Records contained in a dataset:
>>>>>

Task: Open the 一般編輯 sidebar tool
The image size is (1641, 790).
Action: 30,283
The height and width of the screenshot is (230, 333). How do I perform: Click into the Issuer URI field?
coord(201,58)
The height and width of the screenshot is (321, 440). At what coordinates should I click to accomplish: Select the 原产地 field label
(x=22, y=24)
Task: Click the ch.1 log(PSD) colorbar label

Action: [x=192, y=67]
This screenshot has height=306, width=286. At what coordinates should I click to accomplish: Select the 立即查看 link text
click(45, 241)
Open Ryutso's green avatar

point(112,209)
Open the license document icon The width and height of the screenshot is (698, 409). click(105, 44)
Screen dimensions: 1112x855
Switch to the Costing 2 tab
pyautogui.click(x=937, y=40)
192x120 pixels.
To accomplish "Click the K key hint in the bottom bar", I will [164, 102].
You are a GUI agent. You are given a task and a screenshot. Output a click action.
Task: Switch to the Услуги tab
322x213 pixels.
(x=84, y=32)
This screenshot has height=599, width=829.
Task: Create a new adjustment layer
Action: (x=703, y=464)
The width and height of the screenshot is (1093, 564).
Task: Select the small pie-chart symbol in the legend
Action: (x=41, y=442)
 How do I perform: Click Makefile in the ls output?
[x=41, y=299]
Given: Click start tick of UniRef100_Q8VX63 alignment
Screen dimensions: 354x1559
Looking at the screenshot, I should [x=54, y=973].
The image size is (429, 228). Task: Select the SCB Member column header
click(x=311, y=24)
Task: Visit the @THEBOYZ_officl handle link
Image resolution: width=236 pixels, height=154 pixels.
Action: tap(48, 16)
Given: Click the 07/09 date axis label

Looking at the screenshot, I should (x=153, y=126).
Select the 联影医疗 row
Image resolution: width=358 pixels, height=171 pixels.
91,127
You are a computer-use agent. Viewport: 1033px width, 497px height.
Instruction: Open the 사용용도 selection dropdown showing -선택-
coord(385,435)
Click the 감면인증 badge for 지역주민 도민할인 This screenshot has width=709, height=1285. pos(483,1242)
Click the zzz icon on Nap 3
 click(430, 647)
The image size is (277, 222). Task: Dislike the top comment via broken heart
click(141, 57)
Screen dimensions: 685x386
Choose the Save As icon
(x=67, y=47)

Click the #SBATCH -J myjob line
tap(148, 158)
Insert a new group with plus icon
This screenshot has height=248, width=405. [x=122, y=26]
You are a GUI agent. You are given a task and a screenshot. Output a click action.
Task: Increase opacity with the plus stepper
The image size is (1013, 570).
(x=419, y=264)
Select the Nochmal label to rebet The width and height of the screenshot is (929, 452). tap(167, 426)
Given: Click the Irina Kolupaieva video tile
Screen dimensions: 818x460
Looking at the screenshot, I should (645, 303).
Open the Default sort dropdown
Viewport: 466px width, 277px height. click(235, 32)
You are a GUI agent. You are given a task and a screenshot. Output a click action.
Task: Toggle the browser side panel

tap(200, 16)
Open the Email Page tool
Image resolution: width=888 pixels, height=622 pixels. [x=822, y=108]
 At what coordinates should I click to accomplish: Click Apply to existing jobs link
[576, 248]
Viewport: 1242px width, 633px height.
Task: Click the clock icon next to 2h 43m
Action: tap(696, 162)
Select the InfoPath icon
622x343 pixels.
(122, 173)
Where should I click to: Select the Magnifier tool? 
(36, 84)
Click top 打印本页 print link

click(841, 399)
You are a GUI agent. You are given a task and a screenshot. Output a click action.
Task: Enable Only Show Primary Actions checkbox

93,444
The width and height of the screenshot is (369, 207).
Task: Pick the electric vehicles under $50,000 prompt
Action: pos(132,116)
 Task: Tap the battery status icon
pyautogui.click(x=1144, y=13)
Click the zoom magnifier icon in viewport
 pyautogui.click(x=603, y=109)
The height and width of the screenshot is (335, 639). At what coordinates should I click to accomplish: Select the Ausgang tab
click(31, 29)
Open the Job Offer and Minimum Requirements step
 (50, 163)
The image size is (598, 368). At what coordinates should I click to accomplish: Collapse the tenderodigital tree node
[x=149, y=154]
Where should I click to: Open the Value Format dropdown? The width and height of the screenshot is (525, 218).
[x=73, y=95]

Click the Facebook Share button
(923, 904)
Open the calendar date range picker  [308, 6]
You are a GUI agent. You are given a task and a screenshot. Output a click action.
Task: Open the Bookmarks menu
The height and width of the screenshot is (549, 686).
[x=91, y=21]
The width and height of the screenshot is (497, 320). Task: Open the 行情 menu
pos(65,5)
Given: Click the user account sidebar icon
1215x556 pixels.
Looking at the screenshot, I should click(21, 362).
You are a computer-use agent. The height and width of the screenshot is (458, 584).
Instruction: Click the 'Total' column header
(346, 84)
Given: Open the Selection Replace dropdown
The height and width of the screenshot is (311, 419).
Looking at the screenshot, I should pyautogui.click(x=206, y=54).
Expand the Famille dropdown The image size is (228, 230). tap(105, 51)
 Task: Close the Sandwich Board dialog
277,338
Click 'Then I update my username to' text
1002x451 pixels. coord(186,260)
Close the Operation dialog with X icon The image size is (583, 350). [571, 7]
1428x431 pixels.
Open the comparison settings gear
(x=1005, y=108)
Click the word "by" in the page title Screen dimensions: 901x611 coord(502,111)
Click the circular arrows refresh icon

<<<<<

An exact copy of every entry is required.

Task: Open the 一般編輯 sidebar tool
The image size is (1641, 790).
Action: 30,283
The height and width of the screenshot is (230, 333). How do I perform: Click into the Issuer URI field?
coord(201,58)
The height and width of the screenshot is (321, 440). At what coordinates should I click to accomplish: Select the 原产地 field label
(x=22, y=24)
Task: Click the ch.1 log(PSD) colorbar label

Action: [x=192, y=67]
This screenshot has height=306, width=286. At what coordinates should I click to accomplish: Select the 立即查看 link text
click(45, 241)
Open Ryutso's green avatar

point(112,209)
Open the license document icon The width and height of the screenshot is (698, 409). click(105, 44)
Screen dimensions: 1112x855
Switch to the Costing 2 tab
pyautogui.click(x=937, y=40)
192x120 pixels.
To accomplish "Click the K key hint in the bottom bar", I will [164, 102].
You are a GUI agent. You are given a task and a screenshot. Output a click action.
Task: Switch to the Услуги tab
322x213 pixels.
(x=84, y=32)
This screenshot has height=599, width=829.
Task: Create a new adjustment layer
Action: (x=703, y=464)
The width and height of the screenshot is (1093, 564).
Task: Select the small pie-chart symbol in the legend
Action: (x=41, y=442)
 How do I perform: Click Makefile in the ls output?
[x=41, y=299]
Given: Click start tick of UniRef100_Q8VX63 alignment
Screen dimensions: 354x1559
Looking at the screenshot, I should [x=54, y=973].
The image size is (429, 228). Task: Select the SCB Member column header
click(x=311, y=24)
Task: Visit the @THEBOYZ_officl handle link
Image resolution: width=236 pixels, height=154 pixels.
Action: tap(48, 16)
Given: Click the 07/09 date axis label

Looking at the screenshot, I should (x=153, y=126).
Select the 联影医疗 row
Image resolution: width=358 pixels, height=171 pixels.
91,127
You are a computer-use agent. Viewport: 1033px width, 497px height.
Instruction: Open the 사용용도 selection dropdown showing -선택-
coord(385,435)
Click the 감면인증 badge for 지역주민 도민할인 This screenshot has width=709, height=1285. pos(483,1242)
Click the zzz icon on Nap 3
 click(430, 647)
The image size is (277, 222). Task: Dislike the top comment via broken heart
click(141, 57)
Screen dimensions: 685x386
Choose the Save As icon
(x=67, y=47)

Click the #SBATCH -J myjob line
tap(148, 158)
Insert a new group with plus icon
This screenshot has height=248, width=405. [x=122, y=26]
You are a GUI agent. You are given a task and a screenshot. Output a click action.
Task: Increase opacity with the plus stepper
The image size is (1013, 570).
(x=419, y=264)
Select the Nochmal label to rebet The width and height of the screenshot is (929, 452). tap(167, 426)
Given: Click the Irina Kolupaieva video tile
Screen dimensions: 818x460
Looking at the screenshot, I should (645, 303).
Open the Default sort dropdown
Viewport: 466px width, 277px height. click(235, 32)
You are a GUI agent. You are given a task and a screenshot. Output a click action.
Task: Toggle the browser side panel

tap(200, 16)
Open the Email Page tool
Image resolution: width=888 pixels, height=622 pixels. [x=822, y=108]
 At what coordinates should I click to accomplish: Click Apply to existing jobs link
[576, 248]
Viewport: 1242px width, 633px height.
Task: Click the clock icon next to 2h 43m
Action: tap(696, 162)
Select the InfoPath icon
622x343 pixels.
(122, 173)
Where should I click to: Select the Magnifier tool? 
(36, 84)
Click top 打印本页 print link

click(841, 399)
You are a GUI agent. You are given a task and a screenshot. Output a click action.
Task: Enable Only Show Primary Actions checkbox

93,444
The width and height of the screenshot is (369, 207).
Task: Pick the electric vehicles under $50,000 prompt
Action: pos(132,116)
 Task: Tap the battery status icon
pyautogui.click(x=1144, y=13)
Click the zoom magnifier icon in viewport
 pyautogui.click(x=603, y=109)
The height and width of the screenshot is (335, 639). At what coordinates should I click to accomplish: Select the Ausgang tab
click(31, 29)
Open the Job Offer and Minimum Requirements step
 (50, 163)
The image size is (598, 368). At what coordinates should I click to accomplish: Collapse the tenderodigital tree node
[x=149, y=154]
Where should I click to: Open the Value Format dropdown? The width and height of the screenshot is (525, 218).
[x=73, y=95]

Click the Facebook Share button
(923, 904)
Open the calendar date range picker  [308, 6]
You are a GUI agent. You are given a task and a screenshot. Output a click action.
Task: Open the Bookmarks menu
The height and width of the screenshot is (549, 686).
[x=91, y=21]
The width and height of the screenshot is (497, 320). Task: Open the 行情 menu
pos(65,5)
Given: Click the user account sidebar icon
1215x556 pixels.
Looking at the screenshot, I should click(21, 362).
You are a computer-use agent. The height and width of the screenshot is (458, 584).
Instruction: Click the 'Total' column header
(346, 84)
Given: Open the Selection Replace dropdown
The height and width of the screenshot is (311, 419).
Looking at the screenshot, I should pyautogui.click(x=206, y=54).
Expand the Famille dropdown The image size is (228, 230). tap(105, 51)
 Task: Close the Sandwich Board dialog
277,338
Click 'Then I update my username to' text
1002x451 pixels. coord(186,260)
Close the Operation dialog with X icon The image size is (583, 350). [571, 7]
1428x431 pixels.
Open the comparison settings gear
(x=1005, y=108)
Click the word "by" in the page title Screen dimensions: 901x611 coord(502,111)
Click the circular arrows refresh icon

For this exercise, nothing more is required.